Dear Wikimedia cloud support
What storage options does the Wikimedia cloud have? Can external developers
(i.e. people not employed by the Wikimedia foundation) write to Cinder
and/or Swift? Either from Toolforge or from Cloud VPS?
See below for context. (Actually, is this the right list, or should I ask
elsewhere?)
For Wikidata QRank [
https://qrank.toolforge.org/], I run a cronjob on the
toolforge Kubernetes cluster. The cronjob mainly works on Wikidata dumps
and anonymized Wikimedia access logs, which it reads from the NFS-mounted
/public/dumps/public directory. Currently, the job produces 40 internal
files with a total size of 21G; these files need to be preserved between
individual cronjob runs. (In a forthcoming version of the cronjob, this
will grow to ~200 files with a total size of ~40G). For storing these
intermediate files, Cinder might be a good solution. However, afaik Cinder
isn’t available on Toolforge. Therefore, I’m currently storing the
intermediate files in the account’s home directory on NFS. Presumably (but
not sure, but speculating because I’ve seen NFS crumbling elsewhere)
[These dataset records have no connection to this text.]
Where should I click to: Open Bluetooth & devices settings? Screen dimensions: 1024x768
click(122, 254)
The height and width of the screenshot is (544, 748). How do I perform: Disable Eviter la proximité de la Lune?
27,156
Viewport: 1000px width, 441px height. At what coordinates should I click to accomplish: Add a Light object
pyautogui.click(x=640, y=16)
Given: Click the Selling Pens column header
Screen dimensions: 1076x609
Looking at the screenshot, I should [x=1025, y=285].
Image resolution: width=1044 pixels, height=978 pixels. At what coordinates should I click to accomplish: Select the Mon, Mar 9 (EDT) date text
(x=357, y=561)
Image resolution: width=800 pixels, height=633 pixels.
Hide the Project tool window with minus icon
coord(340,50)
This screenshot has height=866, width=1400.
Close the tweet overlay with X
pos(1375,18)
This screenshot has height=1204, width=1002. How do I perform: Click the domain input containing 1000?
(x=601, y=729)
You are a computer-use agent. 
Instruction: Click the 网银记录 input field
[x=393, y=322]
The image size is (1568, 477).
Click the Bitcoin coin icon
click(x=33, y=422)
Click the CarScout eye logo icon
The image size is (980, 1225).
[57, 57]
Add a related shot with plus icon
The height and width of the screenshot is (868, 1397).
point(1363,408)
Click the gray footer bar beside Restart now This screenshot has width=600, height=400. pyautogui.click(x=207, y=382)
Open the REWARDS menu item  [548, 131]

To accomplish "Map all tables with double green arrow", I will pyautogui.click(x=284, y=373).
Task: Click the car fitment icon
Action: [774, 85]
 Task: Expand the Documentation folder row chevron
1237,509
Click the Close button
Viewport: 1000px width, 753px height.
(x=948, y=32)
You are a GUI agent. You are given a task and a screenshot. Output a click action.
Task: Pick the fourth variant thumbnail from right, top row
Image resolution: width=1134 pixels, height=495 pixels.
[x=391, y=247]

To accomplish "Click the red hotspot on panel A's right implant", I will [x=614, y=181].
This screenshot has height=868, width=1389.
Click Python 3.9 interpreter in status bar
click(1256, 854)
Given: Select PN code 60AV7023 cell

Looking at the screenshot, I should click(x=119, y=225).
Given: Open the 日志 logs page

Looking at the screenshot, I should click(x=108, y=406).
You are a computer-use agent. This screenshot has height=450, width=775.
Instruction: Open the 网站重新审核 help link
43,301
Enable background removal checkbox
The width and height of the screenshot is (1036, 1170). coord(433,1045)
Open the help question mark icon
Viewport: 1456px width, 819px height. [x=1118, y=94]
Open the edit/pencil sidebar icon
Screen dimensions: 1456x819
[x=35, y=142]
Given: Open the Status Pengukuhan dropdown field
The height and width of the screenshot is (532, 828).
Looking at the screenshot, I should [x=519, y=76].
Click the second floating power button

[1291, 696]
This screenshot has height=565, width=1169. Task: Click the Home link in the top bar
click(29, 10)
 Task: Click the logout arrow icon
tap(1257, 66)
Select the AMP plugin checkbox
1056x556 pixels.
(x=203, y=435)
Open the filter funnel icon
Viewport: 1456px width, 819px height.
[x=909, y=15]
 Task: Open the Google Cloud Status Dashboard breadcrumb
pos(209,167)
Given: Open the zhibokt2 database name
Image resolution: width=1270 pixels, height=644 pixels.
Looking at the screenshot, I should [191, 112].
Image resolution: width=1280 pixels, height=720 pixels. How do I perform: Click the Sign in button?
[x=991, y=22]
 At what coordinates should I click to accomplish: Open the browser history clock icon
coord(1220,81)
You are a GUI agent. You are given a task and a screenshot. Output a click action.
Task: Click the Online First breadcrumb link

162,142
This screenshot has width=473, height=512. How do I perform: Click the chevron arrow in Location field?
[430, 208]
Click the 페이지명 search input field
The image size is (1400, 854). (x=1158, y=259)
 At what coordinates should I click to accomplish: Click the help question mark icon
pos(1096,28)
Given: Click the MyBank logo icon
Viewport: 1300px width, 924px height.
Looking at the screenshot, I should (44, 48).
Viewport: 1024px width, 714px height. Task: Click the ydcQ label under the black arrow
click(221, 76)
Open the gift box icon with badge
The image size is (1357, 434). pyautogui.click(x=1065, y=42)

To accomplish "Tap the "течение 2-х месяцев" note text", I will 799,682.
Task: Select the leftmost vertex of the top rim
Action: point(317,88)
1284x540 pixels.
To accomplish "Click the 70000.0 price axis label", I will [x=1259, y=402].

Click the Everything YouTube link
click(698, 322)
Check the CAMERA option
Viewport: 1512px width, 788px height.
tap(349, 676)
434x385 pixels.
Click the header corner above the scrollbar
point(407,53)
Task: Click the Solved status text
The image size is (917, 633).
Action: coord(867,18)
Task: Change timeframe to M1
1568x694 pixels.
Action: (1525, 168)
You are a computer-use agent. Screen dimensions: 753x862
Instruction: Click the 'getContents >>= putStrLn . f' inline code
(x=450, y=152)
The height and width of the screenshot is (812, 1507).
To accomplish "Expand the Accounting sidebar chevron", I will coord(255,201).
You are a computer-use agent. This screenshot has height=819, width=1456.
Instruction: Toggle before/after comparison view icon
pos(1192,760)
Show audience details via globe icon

Wikimedia’s NFS server will be easily overloaded; in any case, Wikimedia’s
NFS server seems to protect itself by throttling access. Because of the
throttling, the cronjob is slow when working with its intermediate files.
* Will Cinder be made available to Toolforge users? When?
* Or should I move from Toolforge to Cloud-VPS, so I can store my
intermediate files on Cinder?
* Or should I store my intermediate files in some object storage? Swift?
Ceph? Something else?
* Is access to Cinder and Swift subject to the same throttling as NFS? Or
will moving away from NFS increase the available I/O throughput?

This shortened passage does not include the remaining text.